Kann dazu nur so viel sagen, als dass bei euch die CPU wohl ausscheidet, da ich selbst "nur" nen Core 2 Duo e6850 @ 3,3GHz habe.


----------



## stimpi2k4 (15. März 2011)

Ich kenne das Problem ... ist denke ich ein Bug ... kommt auch nur vor, wenn man eine Burg Schlacht hat. Punkt eins kaputte Mauern brennen und der Rauch macht das ganze 50% langsammer.
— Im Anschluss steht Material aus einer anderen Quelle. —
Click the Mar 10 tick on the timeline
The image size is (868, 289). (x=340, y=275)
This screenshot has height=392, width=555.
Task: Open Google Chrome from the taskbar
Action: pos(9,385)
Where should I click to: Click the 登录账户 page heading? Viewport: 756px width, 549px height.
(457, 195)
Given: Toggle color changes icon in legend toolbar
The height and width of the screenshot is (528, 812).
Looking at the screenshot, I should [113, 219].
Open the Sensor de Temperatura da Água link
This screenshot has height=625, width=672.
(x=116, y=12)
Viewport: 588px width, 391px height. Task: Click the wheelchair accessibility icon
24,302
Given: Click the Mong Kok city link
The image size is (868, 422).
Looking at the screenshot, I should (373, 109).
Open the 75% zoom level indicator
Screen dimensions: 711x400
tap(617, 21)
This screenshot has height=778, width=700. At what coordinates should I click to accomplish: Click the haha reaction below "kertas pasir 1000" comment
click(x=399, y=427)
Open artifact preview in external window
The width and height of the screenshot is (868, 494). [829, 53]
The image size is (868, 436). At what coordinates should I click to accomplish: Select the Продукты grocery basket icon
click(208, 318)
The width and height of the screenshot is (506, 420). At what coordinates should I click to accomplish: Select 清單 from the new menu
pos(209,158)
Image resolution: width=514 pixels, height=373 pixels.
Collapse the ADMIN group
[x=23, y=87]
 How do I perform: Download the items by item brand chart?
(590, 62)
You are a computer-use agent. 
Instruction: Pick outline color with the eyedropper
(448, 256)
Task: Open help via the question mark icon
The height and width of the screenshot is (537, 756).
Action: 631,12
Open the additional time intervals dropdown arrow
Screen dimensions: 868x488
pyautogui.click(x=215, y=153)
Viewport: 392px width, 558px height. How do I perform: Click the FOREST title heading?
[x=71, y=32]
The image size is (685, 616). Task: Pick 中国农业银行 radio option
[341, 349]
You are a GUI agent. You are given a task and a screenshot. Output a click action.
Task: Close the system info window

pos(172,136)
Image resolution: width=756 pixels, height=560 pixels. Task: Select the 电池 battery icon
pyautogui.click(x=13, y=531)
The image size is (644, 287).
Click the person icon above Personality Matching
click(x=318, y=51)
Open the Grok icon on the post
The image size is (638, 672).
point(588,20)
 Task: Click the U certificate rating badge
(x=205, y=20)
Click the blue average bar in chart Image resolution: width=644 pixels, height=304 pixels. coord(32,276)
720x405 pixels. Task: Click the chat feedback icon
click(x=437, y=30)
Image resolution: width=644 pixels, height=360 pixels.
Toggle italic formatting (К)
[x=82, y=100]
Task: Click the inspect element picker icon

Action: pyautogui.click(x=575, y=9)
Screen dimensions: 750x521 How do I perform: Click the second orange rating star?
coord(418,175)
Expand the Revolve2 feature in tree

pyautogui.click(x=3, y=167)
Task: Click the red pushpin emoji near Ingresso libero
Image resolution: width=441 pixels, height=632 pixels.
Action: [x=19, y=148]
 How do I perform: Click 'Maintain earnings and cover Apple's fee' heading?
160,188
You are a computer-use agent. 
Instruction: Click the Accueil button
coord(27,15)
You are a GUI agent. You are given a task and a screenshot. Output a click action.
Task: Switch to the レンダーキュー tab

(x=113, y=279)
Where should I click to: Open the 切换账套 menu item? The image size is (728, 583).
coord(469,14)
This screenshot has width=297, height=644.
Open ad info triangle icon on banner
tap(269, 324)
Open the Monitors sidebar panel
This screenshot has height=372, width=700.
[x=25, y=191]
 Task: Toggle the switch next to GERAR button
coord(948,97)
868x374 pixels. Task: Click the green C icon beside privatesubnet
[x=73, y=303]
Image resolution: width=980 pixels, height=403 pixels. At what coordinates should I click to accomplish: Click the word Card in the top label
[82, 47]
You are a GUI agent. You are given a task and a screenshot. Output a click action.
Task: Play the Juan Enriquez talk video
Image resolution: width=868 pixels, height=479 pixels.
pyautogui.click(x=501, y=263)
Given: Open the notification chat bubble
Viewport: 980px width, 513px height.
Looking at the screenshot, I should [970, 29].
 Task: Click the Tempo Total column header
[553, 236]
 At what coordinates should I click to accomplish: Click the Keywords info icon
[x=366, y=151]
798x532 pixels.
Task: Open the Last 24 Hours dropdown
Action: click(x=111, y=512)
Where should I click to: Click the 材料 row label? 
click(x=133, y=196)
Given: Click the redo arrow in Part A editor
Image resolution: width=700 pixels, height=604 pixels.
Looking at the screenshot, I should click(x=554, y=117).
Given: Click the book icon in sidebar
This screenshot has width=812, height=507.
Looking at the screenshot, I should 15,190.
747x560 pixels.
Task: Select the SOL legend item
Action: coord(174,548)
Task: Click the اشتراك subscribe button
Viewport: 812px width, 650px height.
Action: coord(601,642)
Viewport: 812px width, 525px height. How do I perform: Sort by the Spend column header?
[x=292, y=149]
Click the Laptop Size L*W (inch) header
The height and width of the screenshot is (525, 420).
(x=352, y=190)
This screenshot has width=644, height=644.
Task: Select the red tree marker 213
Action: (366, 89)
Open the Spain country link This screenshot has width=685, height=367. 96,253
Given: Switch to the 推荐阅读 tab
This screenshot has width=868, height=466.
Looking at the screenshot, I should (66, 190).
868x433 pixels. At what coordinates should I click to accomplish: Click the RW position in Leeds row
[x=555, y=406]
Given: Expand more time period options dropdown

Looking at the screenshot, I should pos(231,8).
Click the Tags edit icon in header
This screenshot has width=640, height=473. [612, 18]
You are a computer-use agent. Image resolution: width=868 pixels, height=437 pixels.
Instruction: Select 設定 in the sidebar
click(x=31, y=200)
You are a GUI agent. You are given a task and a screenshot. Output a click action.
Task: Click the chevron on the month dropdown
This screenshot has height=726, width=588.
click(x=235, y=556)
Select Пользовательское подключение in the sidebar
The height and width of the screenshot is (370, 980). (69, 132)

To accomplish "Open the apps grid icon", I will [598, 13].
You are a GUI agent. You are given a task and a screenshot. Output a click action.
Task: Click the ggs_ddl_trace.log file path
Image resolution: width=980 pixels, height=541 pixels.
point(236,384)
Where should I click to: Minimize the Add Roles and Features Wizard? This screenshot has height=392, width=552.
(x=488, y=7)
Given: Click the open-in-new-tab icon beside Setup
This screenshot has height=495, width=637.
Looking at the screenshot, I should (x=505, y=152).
Wenn dann noch einheiten auf der Mauer sind und nur einzelne Männchen unten stehen und nichts mehr machen wird es soooo langsam trotz 60FPS
Kommt aber nur bei belagerungs Schlachten vor denn 2vs4 gegen 6500 Nahkampf Inder auf den Syrischen Gebirskamm läuft immer wieder super


----------



## Painkiller (17. März 2011)

Das Problem kenn ich auch noch.

Habt ihr das Spiel gepatcht? Ich kann mich erinnern, das es nach einem Patch bei mir weg war.


----------



## böhser onkel (24. März 2011)

Ja gepatcht

Bei mir ruckelst allgemein


----------



## böhser onkel (24. März 2011)

Bei mir ruckelts auch


Aber bei jeder schlacht


----------